◆ What the exercise asks:
Please copy out the entries below exactly, beginning with the line that contains "Switch to the Output Columns tab" and ending with the line that contains "Click into the", and include nothing outside that span.

-- Data for processing follows --

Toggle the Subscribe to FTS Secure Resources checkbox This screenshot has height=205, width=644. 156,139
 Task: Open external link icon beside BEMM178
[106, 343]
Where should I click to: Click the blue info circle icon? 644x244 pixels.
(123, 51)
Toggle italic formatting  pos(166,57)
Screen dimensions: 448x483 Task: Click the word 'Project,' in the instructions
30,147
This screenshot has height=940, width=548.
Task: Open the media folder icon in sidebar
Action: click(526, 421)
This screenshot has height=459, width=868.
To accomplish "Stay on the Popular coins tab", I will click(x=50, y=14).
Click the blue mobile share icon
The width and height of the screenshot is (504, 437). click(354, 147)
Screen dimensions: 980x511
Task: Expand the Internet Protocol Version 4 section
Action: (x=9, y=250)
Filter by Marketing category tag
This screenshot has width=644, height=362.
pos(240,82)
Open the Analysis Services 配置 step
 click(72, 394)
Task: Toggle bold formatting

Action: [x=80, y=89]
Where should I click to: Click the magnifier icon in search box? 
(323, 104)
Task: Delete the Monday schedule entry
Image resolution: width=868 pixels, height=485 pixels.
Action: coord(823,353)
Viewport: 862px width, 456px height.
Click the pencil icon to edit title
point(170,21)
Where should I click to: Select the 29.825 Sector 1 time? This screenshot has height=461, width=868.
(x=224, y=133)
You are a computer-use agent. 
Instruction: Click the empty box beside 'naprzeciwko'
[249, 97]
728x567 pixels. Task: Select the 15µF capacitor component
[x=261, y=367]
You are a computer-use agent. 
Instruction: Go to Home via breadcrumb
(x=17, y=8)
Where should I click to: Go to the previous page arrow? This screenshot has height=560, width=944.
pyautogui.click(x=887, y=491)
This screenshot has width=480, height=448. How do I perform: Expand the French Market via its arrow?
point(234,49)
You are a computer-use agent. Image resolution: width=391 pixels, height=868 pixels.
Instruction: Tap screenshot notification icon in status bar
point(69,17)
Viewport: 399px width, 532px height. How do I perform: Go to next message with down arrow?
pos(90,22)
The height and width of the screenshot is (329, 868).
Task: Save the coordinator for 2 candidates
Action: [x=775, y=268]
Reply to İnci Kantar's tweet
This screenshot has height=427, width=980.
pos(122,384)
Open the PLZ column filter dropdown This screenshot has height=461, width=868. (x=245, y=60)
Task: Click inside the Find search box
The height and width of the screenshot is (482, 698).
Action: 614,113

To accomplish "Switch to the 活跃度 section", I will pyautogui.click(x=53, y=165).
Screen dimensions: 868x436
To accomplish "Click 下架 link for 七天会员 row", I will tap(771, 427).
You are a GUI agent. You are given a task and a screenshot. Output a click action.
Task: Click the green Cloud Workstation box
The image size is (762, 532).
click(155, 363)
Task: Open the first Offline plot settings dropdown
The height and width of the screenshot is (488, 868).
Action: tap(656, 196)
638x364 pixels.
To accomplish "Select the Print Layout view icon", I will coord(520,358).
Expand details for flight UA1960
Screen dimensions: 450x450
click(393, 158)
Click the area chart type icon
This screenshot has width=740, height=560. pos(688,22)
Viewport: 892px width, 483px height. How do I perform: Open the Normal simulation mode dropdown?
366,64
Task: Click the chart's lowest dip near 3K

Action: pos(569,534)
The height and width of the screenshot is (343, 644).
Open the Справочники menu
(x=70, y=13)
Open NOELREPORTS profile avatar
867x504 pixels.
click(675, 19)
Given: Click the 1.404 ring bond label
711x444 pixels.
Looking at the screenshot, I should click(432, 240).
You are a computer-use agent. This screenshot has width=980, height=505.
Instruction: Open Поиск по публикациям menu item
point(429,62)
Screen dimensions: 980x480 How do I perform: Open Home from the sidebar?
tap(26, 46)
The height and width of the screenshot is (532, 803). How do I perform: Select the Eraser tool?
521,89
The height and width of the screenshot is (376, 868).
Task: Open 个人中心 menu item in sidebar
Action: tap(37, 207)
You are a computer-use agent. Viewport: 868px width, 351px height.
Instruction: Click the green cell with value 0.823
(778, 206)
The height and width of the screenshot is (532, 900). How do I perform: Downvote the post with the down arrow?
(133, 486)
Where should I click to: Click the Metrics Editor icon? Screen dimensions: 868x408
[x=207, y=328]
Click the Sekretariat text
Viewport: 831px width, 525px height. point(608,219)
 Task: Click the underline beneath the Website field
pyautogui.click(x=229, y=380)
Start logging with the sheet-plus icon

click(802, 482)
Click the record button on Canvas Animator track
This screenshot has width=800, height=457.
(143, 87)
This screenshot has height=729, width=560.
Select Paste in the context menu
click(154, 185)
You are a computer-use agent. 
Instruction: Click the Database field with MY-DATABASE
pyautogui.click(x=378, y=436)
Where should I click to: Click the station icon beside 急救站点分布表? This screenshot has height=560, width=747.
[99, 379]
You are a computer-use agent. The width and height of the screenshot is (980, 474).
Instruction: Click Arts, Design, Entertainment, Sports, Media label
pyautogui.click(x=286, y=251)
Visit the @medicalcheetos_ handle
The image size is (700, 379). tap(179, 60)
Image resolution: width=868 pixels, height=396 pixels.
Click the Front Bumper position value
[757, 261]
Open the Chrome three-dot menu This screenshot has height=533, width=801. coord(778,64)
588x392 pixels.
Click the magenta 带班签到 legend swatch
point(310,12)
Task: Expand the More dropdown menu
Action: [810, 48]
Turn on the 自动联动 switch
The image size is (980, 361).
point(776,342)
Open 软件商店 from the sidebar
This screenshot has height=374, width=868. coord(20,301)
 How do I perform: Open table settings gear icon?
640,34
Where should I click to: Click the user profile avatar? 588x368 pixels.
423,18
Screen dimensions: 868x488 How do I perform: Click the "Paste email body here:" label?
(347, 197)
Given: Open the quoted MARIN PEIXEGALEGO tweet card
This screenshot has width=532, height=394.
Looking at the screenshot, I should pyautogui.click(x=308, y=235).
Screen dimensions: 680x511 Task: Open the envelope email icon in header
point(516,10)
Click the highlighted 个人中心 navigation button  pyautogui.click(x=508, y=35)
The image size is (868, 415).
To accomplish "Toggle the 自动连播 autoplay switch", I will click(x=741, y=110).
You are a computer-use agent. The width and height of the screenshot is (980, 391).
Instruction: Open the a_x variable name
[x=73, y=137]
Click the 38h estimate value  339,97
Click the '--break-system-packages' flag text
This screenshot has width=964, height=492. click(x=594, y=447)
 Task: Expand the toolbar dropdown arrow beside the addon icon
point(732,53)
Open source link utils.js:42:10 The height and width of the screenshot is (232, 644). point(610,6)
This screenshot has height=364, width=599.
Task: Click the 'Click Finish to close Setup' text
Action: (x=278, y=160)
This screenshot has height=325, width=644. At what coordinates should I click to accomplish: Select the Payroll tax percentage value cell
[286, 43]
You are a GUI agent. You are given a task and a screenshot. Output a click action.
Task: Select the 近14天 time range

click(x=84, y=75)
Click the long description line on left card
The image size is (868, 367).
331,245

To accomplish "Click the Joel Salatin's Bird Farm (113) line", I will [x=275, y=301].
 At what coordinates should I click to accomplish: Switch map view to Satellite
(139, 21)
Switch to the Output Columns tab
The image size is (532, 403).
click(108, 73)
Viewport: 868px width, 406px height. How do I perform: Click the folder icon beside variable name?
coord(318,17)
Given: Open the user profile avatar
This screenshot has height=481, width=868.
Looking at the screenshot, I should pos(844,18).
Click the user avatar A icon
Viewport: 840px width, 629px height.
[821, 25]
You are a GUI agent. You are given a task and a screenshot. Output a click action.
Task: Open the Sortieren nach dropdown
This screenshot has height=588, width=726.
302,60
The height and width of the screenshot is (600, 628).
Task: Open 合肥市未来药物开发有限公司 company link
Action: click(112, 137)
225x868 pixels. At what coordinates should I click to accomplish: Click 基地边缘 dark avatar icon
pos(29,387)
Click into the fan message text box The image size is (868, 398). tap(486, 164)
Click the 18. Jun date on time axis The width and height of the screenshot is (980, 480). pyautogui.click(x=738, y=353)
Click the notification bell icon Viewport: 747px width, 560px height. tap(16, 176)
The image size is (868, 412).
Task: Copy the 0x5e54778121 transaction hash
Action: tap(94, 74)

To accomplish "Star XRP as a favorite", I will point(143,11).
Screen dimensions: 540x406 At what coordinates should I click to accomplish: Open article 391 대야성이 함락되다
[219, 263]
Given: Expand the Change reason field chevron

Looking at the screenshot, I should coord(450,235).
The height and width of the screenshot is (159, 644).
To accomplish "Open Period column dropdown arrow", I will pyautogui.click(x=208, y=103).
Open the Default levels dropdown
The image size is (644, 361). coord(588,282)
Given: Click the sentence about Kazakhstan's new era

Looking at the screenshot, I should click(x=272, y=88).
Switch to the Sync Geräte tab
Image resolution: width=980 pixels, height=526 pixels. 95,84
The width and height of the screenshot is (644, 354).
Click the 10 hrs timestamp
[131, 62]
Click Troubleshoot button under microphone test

-- Data for processing concluded --

◆ Response:
Switch to the Output Columns tab
The image size is (532, 403).
click(108, 73)
Viewport: 868px width, 406px height. How do I perform: Click the folder icon beside variable name?
coord(318,17)
Given: Open the user profile avatar
This screenshot has height=481, width=868.
Looking at the screenshot, I should pos(844,18).
Click the user avatar A icon
Viewport: 840px width, 629px height.
[821, 25]
You are a GUI agent. You are given a task and a screenshot. Output a click action.
Task: Open the Sortieren nach dropdown
This screenshot has height=588, width=726.
302,60
The height and width of the screenshot is (600, 628).
Task: Open 合肥市未来药物开发有限公司 company link
Action: click(112, 137)
225x868 pixels. At what coordinates should I click to accomplish: Click 基地边缘 dark avatar icon
pos(29,387)
Click into the fan message text box The image size is (868, 398). tap(486, 164)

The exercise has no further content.